-- PETUNJUK TUGAS --
Dalam teks tentang Qira’ah Mubadalah, kebijakan apa saja dari rezim periode kedua Taliban di Afghanistan yang disebut sebagai contoh diskriminasi gender?

Mubadalah.id – Qira’ah Mubadalah merupakan pendekatan tafsir berbasis kesetaraan gender. Dalam konteks mubadalah Islam dan kultur patriarki merupakan dua hal yang berbeda, tapi sekaligus sering disalahpahami sebagai sesuatu yang melekat. Berbagai tuduhan tersebut biasanya datang dari pihak-pihak yang memiliki sentimen kepada Islam.
Meski begitu, sentimen terhadap Islam itu sendiri seolah mendapat validasi dari sebagian umat Muslim yang malah memperagakan laku-laku intoleran terhadap kelompok rentan, dan lebih dari itu, kelewat getol melakukan objektifikasi terhadap perempuan.
Yang terbaru, kebijakan-kebijakan yang rezim periode kedua Taliban di Afghanistan juga terindikasi sarat dengan diskriminasi gender. Misalnya, pelarangan perempuan untuk berolahraga, pelarangan keterlibatan perempuan dalam pemerintahan, dan kewajiban perempuan untuk membawa wali ketika keluar rumah.
Tak heran, citra Islam menjadi negatif terutama terkait relasi kuasa antara laki-laki dan perempuan. Mengacu pada stigmatisasi ini, terdapat satu metode pembacaan dalil-dalil Islam yang menjunjung tinggi egalitarianisme. Sebuah metode interpretasi yang berusaha untuk memangkas bias dan mempromosikan kesetaraan. Metode itu bernama Qiraah mubadalah.
Namun metode yang sama juga bisa menjadi cara baru dalam melihat keragaman sosial agar tidak melahirkan ketimpangan relasi. Ketimpangan relasi, apa pun bisa melahirkan ketidakadilan karena berawal dari cara pandang negatif terhadap perbedaan antarpihak yang mempunyai relasi. Salah satu tantangan serius ikhtiar mewujudkan keadilan gender adalah cara pandang dikotomis pada laki-laki dan perempuan.

-- CATATAN YANG DISEDIAKAN --

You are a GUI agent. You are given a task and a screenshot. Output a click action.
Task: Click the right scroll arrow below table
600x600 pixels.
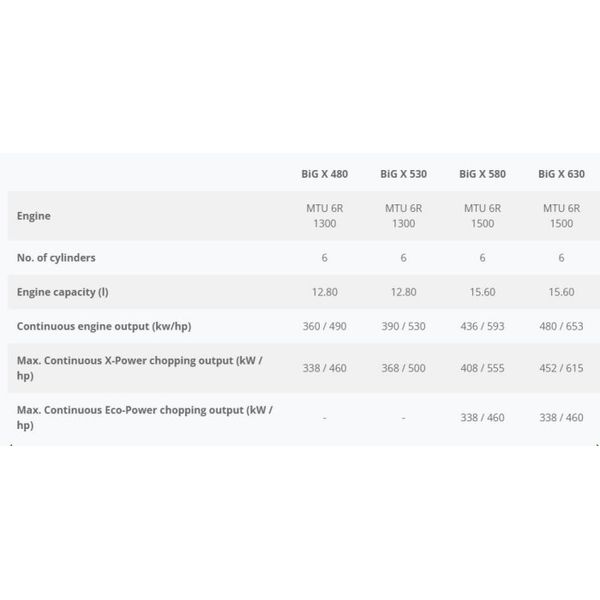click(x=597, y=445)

* * *

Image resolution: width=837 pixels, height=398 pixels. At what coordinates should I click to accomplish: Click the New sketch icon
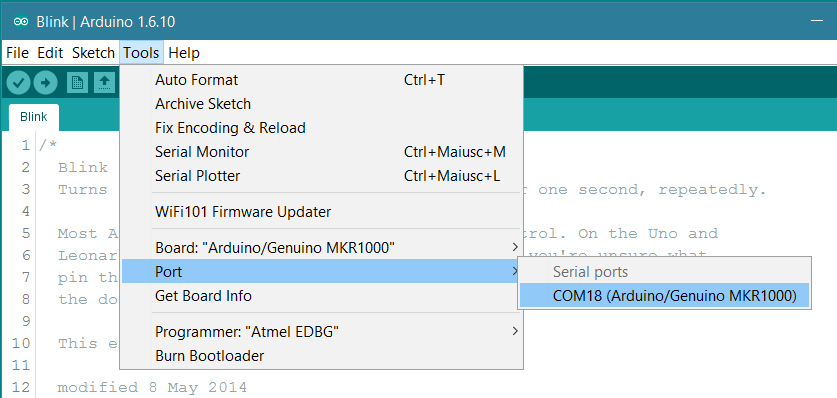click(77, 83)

-- JAWABAN TERURAI --
Pelarangan perempuan untuk berolahraga, pelarangan keterlibatan perempuan dalam pemerintahan, dan kewajiban perempuan untuk membawa wali ketika keluar rumah.